Gallery r presents the opening of A 9/11 Project: Reflections and Memories — a multi-part exhibition showcasing a selection from 121 newspapers collected in the week following 9/11 along with reflections of the week from RIT students and the Rochester community.
The premise for the exhibition stems from Eric T. Kunsman, faculty in NTID’s Visual Communication Studies, and his Applied Photo Art I class from September 11, 2001. Eric like many RIT faculty, replaced his planned lesson that day with a discussion focused on the day’s events. That led to an interactive discussion on how photography and videography would shape history and influence the opinion of future generations. This was only the second time this freshman class had met and, as this was also the beginning of only their second week away from home, Eric created an assignment in which all of the students contacted family and friends and asked them to collect their hometown newspapers for the following days. Three weeks later, the class spread out the 121 unique newspapers collected to begin a discussion of the different representations of the photograph, headlines, and articles.
Fifteen years later, Eric reached back out to these students to see what they remember from that discussion and the project.
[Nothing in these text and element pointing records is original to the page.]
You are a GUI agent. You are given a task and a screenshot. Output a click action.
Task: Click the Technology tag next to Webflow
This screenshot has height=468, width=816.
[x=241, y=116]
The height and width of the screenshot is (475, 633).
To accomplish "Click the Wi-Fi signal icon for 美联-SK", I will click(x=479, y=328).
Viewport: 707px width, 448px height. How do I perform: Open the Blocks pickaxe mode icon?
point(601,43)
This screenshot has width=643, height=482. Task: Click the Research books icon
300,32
With the support of an RIT Provost Lecturers Grant, the Gallery r exhibition will showcase quotes from the students alongside a curated selection of the 121 newspapers collected in the week following 9/11. A commemorative book of the project is being produced and will be available in September 2016.
The second part of the exhibition seeks to engage members of the Rochester community directly by encouraging them to share their own reflections of 9/11 and how it impacted them. Using their own phone or any terminal at the exhibit, visitors can share their story through text, photos, audio, and video into the collective memory database while they at the gallery or anytime after.
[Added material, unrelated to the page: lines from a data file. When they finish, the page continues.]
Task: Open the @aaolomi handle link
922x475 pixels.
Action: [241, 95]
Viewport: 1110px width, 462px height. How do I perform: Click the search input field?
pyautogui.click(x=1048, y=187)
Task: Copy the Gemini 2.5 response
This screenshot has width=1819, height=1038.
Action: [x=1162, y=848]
This portion of the exhibition is being led by Michael Riordan, faculty in RIT’s School of Media Sciences, and is focused on connection and sharing. Pinnacle moments like the events of 9/11 provide an important touchstone for us all, and the hope is that this collective memory of 9/11 from the Rochester community will provide insight for how we connect both as individuals and as a community.
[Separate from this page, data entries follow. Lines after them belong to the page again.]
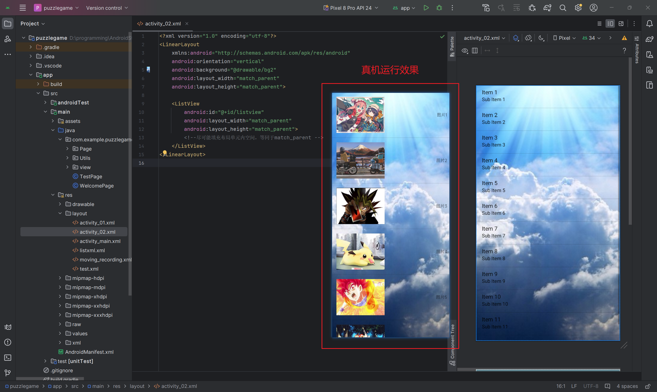
Task: Run the app with the green play button
Action: (426, 8)
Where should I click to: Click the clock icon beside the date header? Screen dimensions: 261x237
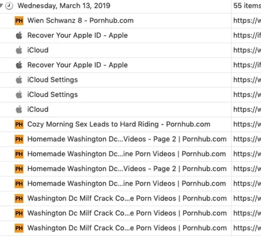click(9, 6)
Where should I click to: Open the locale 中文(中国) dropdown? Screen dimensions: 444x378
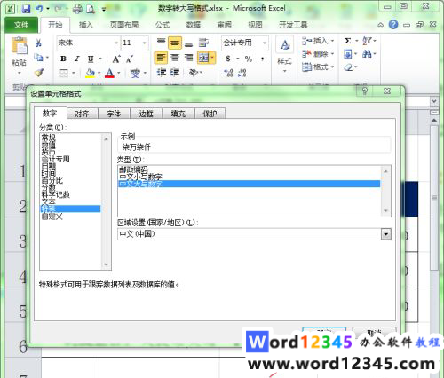click(x=385, y=234)

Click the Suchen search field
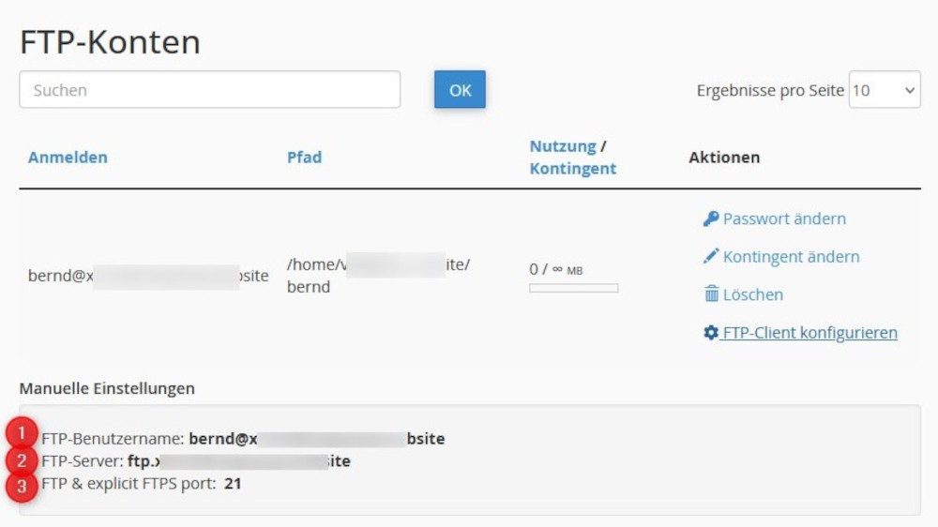tap(210, 90)
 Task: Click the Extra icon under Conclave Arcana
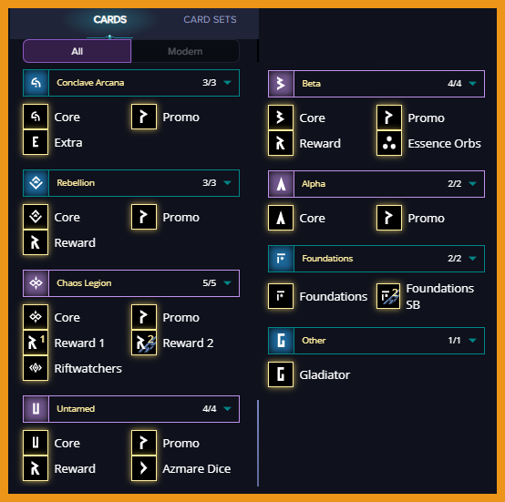pyautogui.click(x=36, y=142)
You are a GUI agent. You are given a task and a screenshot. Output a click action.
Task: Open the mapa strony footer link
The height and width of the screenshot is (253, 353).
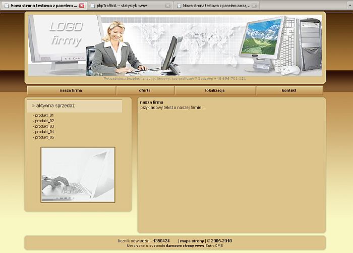click(x=192, y=241)
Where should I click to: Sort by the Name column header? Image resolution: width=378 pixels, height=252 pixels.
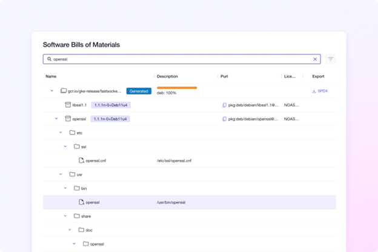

The legacy component of this project is important as well. When you consider that 2016’s incoming college freshman were only three years old when 9/11 occurred, how quickly time passes becomes clear, and the value of reflecting and sharing more evident.
This exhibit will be extending into the community in different ways through partnership with Gallery r (on view from August 5-21, 2016), and the Rochester Democrat & Chronicle. An extension of this exhibition will open at the RIT Wallace Center on September 12th, 2016.